Murine ANF/ANNUBP and MPNST driven by cdkn2a/arf loss reflect core molecular features of their human counterparts
ANF/ANNUBP development and malignant transformation occur only in a small subset of individuals with NF1. Due to the limited availability of clinical samples, preclinical disease models that recapitulate key genetic driver events in specific cells of origin have played a critical role in understanding the biology and evolution of tumors along the neurofibroma-to-MPNST continuum. Conditional genetic inactivation of Nf1 and Arf in Schwann cell precursors driven by Periostin Cre (PostnCre) gives rise to tumors that recapitulate human ANNUBP and progress to MPNST with high penetrance, dependent on gene dosage (18). Similar results were observed in mice with conditional biallelic inactivation of Nf1 driven by Desert hedgehog Cre (DhhCre) and germline loss of Cdkn2a (Ink4a/Arf; ref. 19).
We reanalyzed publicly available RNA-seq data from tumors arising in Ink4a/Arf +/−;Nf1flox/flox;DhhCre mice, as well as RNA-seq data generated from Nf1flox/flox;Arf flox/flox;PostnCre mice developed in our laboratory. We evaluated the coherence of gene signature enrichments within PNST derived from these genetically engineered mouse models (GEMM; refs. 18, 19) and our patient-derived neurofibromas and MPNST described above. T-distributed stochastic neighbor embedding (t-SNE; Supplementary Fig. S8A) and unsupervised hierarchical clustering of top variable features (Supplementary Fig. S8B) demonstrated distinct transcriptional profiles of plexiform neurofibromas, paraspinal tumors (PST) reminiscent of human ANF, and GEM-PNST akin to human MPNST, arising in Ink4a/Arf +/−;Nf1flox/flox;DhhCre mice, as reported by Chaney and colleagues (19). Enriched genes were queried against publicly available databases including Gene Ontology, KEGG, and Reactome. DNA repair emerged as the top enrichment in cluster S4 and was strongly upregulated in GEM-PNST and to a lesser extent in PST. This finding is consistent with results from clinical samples in our data set, which also identified enrichment of DNA-repair signatures in MPNST compared with PNF and ANF/ANNUBP (Supplementary Fig. S9A and S9B). Gene set enrichment analysis (GSEA) also demonstrated enhancement of cell-cycle/proliferation and apoptosis-related signatures in GEM-PNST (Supplementary Fig. S8C). We observed robust expression of Birc5 in GEM-PNST/ MPNST arising in both models (Supplementary Fig. S8D and S8E), consistent with our analysis of patient-derived samples. Cenpf expression demonstrated upregulation in MPNST compared with both PNF (P = 0.0647) and ANNUBP (P = 0.0783) in the PostnCre model, though not achieving significance. In the DhhCre model, Cenpf expression was significantly increased in GEM-PNST compared with PST (P = 0.0035), but was not significant compared with NF (P = 0.1126; Supplementary Fig. S8F and S8G).
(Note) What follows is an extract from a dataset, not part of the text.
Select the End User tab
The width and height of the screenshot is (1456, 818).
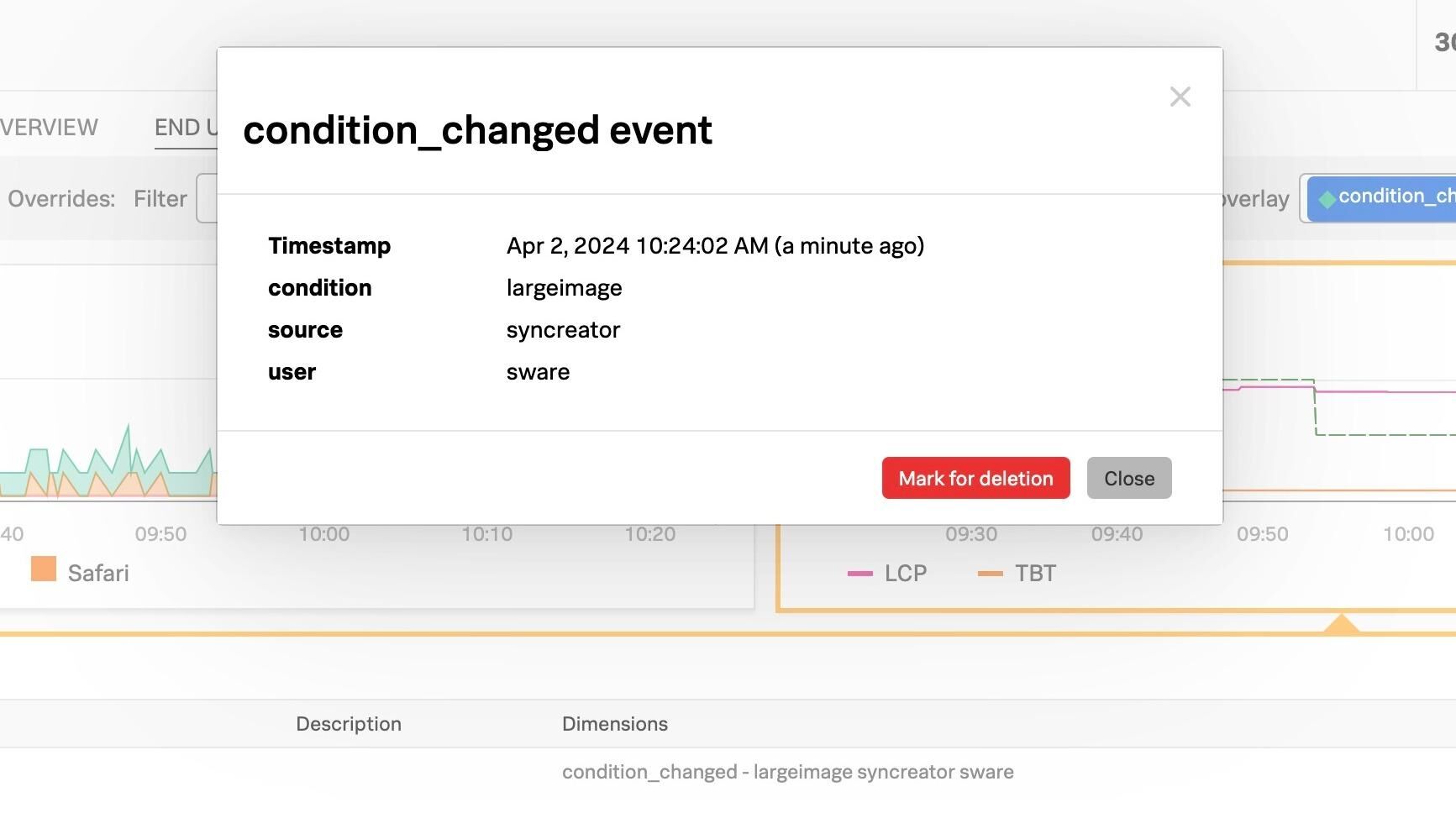click(x=185, y=128)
Disruption of BIRC5 and CENPF impairs MPNST cell viability
Having observed concordant molecular features between human NF1-associated PNST samples and preclinical murine models, we aimed to investigate the biological significance of BIRC5 and CENPF as potential regulators of prosurvival and mitotic fidelity pathways in MPNST. We treated human MPNST cell lines (ST88–14, JH-2–002), primary murine MPNST precursors lacking Nf1 and either Arf (Nf1−/−Arf −/−) or Cdkn2a (Nf1−/−Cdkn2a−/−), human wild-type (ipn02.3 2λ) and NF1-mutant Schwann cells (ipNF95.6) with pharmacologic inhibitors of BIRC5 (survivin), YM155 and LQZ-7I, and observed a significant reduction in cell viability with both drugs in human MPNST and murine MPNST precursor cell lines, with minimal effect on the viability of human wild-type and NF1-mutant Schwann cells (Fig. 4G; Supplementary Fig. S10), suggesting that BIRC5 inhibitors preferentially target MPNST cells. Likewise, siRNA-mediated depletion of CENPF (Fig. 4H and I) or BIRC5 (Supplementary Fig. S10B–S10E) impaired the viability of human MPNST cell lines. Together, these results demonstrate the utility of integrated, cross-species analysis to delineate putative targets with functional relevance to MPNST biology.
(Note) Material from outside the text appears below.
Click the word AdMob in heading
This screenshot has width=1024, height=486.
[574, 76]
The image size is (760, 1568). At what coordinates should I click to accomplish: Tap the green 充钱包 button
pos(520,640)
Identification of MPNST-like gene expression programs in precursor lesions associated with malignant transformation
NF1-associated PNST exhibit substantial intratumoral heterogeneity. Lesions at multiple stages of the neurofibroma-to-MPNST continuum can coexist discretely within an individual or even within a single tumor itself. This heterogeneity poses unique challenges for diagnosis and treatment, as early identification of malignant transformation is crucial for preventing morbidity and mortality in persons with NF1. Needle biopsy specimens can be confounded by sampling bias, and furthermore, even neurofibromas that conform to uniform histopathologic criteria can exhibit diverse molecular features as shown above.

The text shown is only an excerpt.